*** Data for this exercise Section Begins ***
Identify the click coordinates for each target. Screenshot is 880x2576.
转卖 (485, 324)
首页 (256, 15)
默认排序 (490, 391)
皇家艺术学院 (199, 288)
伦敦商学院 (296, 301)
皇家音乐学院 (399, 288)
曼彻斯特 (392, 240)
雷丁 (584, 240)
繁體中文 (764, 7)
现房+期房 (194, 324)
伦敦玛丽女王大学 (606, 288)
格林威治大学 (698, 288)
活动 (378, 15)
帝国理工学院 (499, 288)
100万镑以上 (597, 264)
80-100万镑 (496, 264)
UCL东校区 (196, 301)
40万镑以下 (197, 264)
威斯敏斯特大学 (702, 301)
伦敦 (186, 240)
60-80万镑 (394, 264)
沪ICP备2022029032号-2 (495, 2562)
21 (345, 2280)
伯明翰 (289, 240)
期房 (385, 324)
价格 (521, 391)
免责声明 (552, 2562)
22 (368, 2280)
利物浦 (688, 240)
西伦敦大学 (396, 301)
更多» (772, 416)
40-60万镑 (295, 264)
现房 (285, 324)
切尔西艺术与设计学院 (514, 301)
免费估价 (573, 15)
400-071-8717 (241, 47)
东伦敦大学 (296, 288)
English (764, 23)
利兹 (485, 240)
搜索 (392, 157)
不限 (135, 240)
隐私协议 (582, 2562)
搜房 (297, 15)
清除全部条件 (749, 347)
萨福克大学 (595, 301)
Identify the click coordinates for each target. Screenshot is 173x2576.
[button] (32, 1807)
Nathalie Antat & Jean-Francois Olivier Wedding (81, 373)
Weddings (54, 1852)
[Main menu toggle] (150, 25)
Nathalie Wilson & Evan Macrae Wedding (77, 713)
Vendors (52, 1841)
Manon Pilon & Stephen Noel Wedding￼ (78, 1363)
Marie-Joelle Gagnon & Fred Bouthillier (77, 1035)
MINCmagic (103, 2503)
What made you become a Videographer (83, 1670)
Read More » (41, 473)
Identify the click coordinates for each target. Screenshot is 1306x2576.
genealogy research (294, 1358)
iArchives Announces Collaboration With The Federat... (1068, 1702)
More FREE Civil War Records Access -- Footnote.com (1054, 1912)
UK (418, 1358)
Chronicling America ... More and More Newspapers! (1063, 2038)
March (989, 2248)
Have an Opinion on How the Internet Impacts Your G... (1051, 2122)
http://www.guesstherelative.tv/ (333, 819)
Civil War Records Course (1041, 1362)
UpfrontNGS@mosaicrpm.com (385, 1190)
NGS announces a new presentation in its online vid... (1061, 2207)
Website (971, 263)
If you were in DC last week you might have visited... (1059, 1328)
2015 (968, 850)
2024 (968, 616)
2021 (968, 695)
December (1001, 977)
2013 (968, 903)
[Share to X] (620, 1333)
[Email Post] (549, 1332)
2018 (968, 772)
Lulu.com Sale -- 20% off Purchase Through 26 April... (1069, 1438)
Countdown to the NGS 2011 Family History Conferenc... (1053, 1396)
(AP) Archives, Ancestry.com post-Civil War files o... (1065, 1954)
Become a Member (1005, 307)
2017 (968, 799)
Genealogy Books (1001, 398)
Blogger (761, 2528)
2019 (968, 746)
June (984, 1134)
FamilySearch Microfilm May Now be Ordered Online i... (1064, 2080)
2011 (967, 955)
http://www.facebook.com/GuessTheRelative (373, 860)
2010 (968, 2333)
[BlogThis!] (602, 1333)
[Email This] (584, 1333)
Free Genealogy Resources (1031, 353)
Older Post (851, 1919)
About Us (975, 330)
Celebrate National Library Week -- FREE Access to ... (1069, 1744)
*** Data for this exercise Section Ends ***
* Exercise
When the word "Records" shows up in a line of the entries, pull that line out.

* Exercise answer
More FREE Civil War Records Access -- Footnote.com (1054, 1912)
Civil War Records Course (1041, 1362)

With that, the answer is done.